-- EXTRACTED RECORDS follows --
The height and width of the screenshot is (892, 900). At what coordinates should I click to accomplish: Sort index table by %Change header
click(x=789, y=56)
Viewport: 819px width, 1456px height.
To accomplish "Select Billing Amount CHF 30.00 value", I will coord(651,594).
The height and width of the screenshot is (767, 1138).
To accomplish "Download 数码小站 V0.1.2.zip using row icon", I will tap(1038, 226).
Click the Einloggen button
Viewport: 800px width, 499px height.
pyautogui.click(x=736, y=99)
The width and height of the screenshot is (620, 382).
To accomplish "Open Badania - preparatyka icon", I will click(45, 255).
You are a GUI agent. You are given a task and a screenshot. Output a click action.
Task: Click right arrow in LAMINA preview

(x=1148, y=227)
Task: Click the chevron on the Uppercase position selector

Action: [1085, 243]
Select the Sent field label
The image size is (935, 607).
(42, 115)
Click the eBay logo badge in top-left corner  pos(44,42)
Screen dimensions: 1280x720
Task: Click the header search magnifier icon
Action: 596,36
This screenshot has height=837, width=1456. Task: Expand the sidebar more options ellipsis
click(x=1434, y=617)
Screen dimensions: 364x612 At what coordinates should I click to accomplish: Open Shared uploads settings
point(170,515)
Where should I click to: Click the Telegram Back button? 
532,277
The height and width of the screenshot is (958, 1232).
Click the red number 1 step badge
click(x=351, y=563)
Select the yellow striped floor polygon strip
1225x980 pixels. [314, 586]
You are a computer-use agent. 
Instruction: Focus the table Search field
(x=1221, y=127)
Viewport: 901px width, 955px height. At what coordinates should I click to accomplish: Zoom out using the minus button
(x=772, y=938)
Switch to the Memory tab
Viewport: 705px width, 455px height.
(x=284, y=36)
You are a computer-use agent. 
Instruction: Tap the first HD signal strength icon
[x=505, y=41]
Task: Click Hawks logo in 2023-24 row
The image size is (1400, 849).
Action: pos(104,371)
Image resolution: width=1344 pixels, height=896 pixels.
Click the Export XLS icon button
-- EXTRACTED RECORDS concluded --
- **INSTRUCTIONS TO FOLLOW**: Would you copy out all the entries above without changing a single character?

- **SOLUTION TO THIS PROBLEM**:
The height and width of the screenshot is (892, 900). At what coordinates should I click to accomplish: Sort index table by %Change header
click(x=789, y=56)
Viewport: 819px width, 1456px height.
To accomplish "Select Billing Amount CHF 30.00 value", I will coord(651,594).
The height and width of the screenshot is (767, 1138).
To accomplish "Download 数码小站 V0.1.2.zip using row icon", I will tap(1038, 226).
Click the Einloggen button
Viewport: 800px width, 499px height.
pyautogui.click(x=736, y=99)
The width and height of the screenshot is (620, 382).
To accomplish "Open Badania - preparatyka icon", I will click(45, 255).
You are a GUI agent. You are given a task and a screenshot. Output a click action.
Task: Click right arrow in LAMINA preview

(x=1148, y=227)
Task: Click the chevron on the Uppercase position selector

Action: [1085, 243]
Select the Sent field label
The image size is (935, 607).
(42, 115)
Click the eBay logo badge in top-left corner  pos(44,42)
Screen dimensions: 1280x720
Task: Click the header search magnifier icon
Action: 596,36
This screenshot has height=837, width=1456. Task: Expand the sidebar more options ellipsis
click(x=1434, y=617)
Screen dimensions: 364x612 At what coordinates should I click to accomplish: Open Shared uploads settings
point(170,515)
Where should I click to: Click the Telegram Back button? 
532,277
The height and width of the screenshot is (958, 1232).
Click the red number 1 step badge
click(x=351, y=563)
Select the yellow striped floor polygon strip
1225x980 pixels. [314, 586]
You are a computer-use agent. 
Instruction: Focus the table Search field
(x=1221, y=127)
Viewport: 901px width, 955px height. At what coordinates should I click to accomplish: Zoom out using the minus button
(x=772, y=938)
Switch to the Memory tab
Viewport: 705px width, 455px height.
(x=284, y=36)
You are a computer-use agent. 
Instruction: Tap the first HD signal strength icon
[x=505, y=41]
Task: Click Hawks logo in 2023-24 row
The image size is (1400, 849).
Action: pos(104,371)
Image resolution: width=1344 pixels, height=896 pixels.
Click the Export XLS icon button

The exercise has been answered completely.